◆ Passage to read ◆
# acupuncture for nervous dogs?



## k9ma (Nov 15, 2002)

Simon, my 10 year old GSD, had x-rays on Tuesday and was diagnosed with spondylosis. The proper position for pelvic rads was out of his comfort range, so we weren't able to evaluate his hips. I made an appointment for Friday with a holistic vet that does acupuncture and chiropractic manipulations. We'll be doing acupuncture for sure on this visit, but we'll see if Simon's a candidate for the chiro. He's coming to work with me tomorrow and if he's up to it, we'll try for those pelvic x-rays again.

Simon will stay in pretty much any position I ask him to, so I'm not worried about him not cooperating during the acupuncture. But he does get antsy when he's being coddled and I know he'll be anxious and whiney. How do dogs normally respond during the session? How do they get the dogs to relax? I really don't want this to be something stressful for him, especially if it's going to become routine. I would love it if he were to be one of those dogs that fall asleep during the procedure.

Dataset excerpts
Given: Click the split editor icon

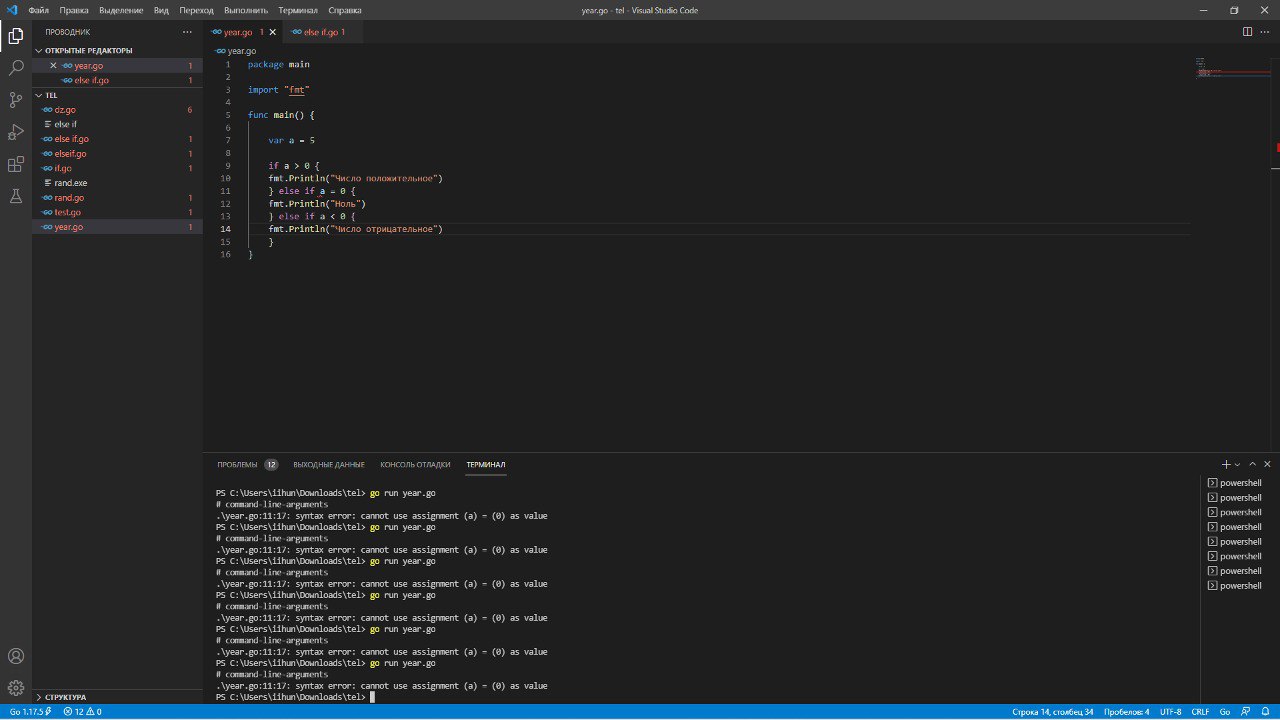Looking at the screenshot, I should pyautogui.click(x=1247, y=32).
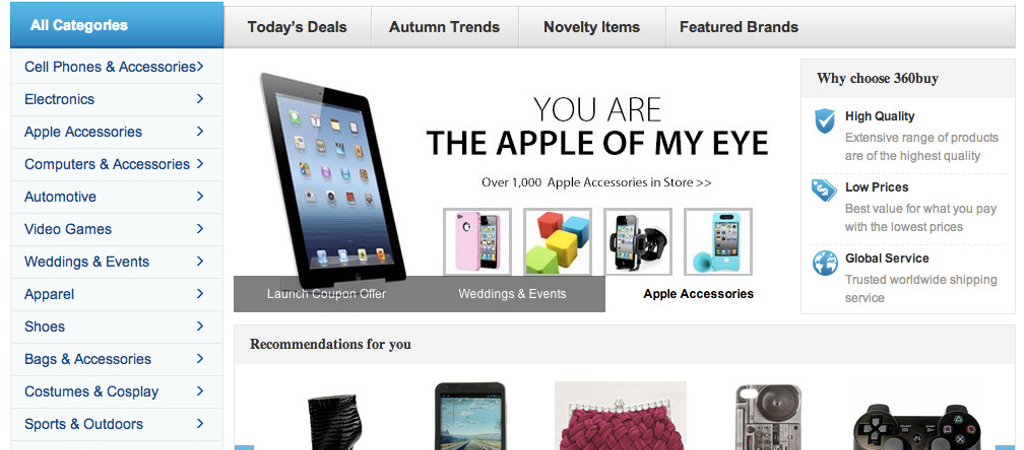Expand the Sports & Outdoors chevron
The height and width of the screenshot is (450, 1024).
(200, 424)
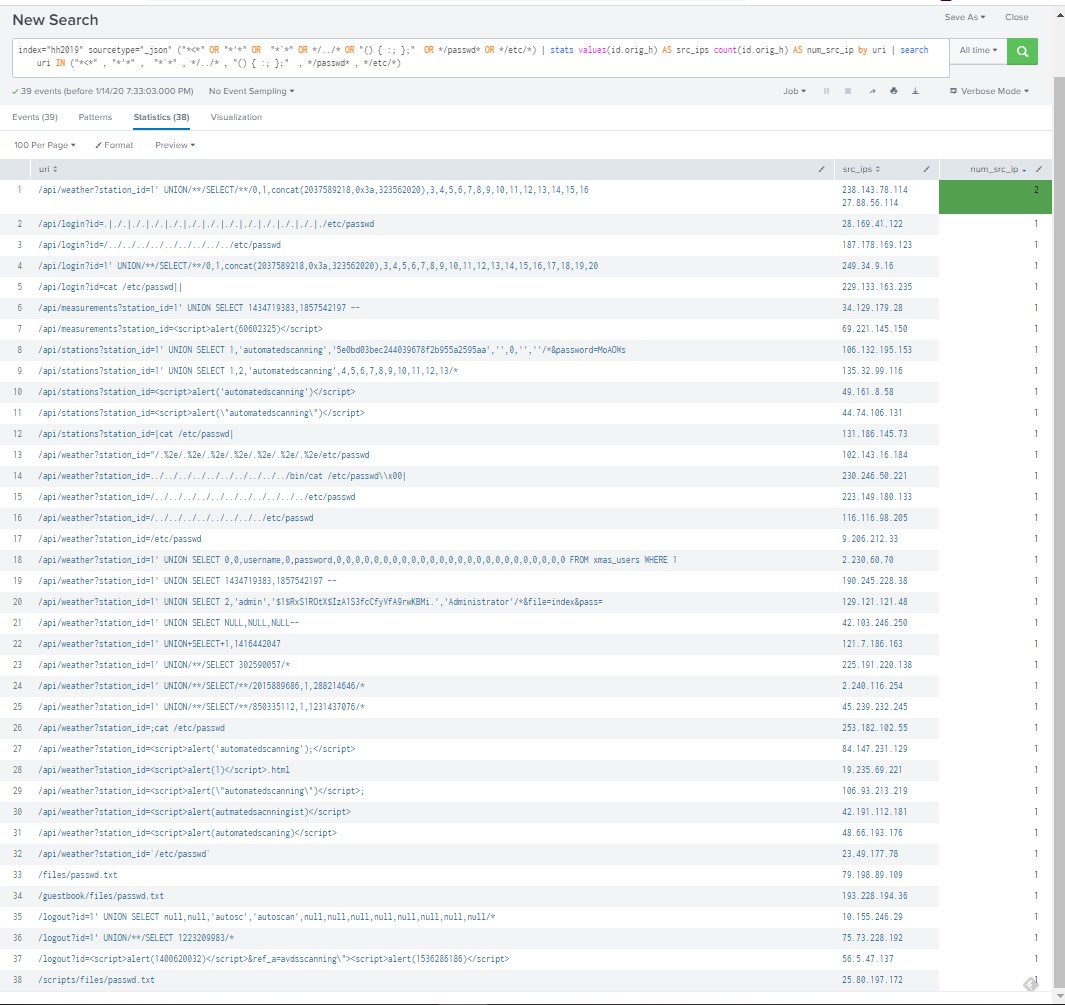Run the search with the green magnifier button

click(1022, 51)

◆ What needs to be done ◆
Based on the forum post about acupuncture for a nervous dog, answer yes or no to each statement and quote the words that decide it: (a) Simon was diagnosed with spondylosis after x-rays. (b) The x-rays let the vet check Simon's hips. (c) The poster is worried Simon won't hold still during the acupuncture. These records were taken from a different source than the text.

◆ The answer ◆
(a) Yes: "had x-rays on Tuesday and was diagnosed with spondylosis"
(b) No: "so we weren't able to evaluate his hips"
(c) No: "so I'm not worried about him not cooperating during the acupuncture"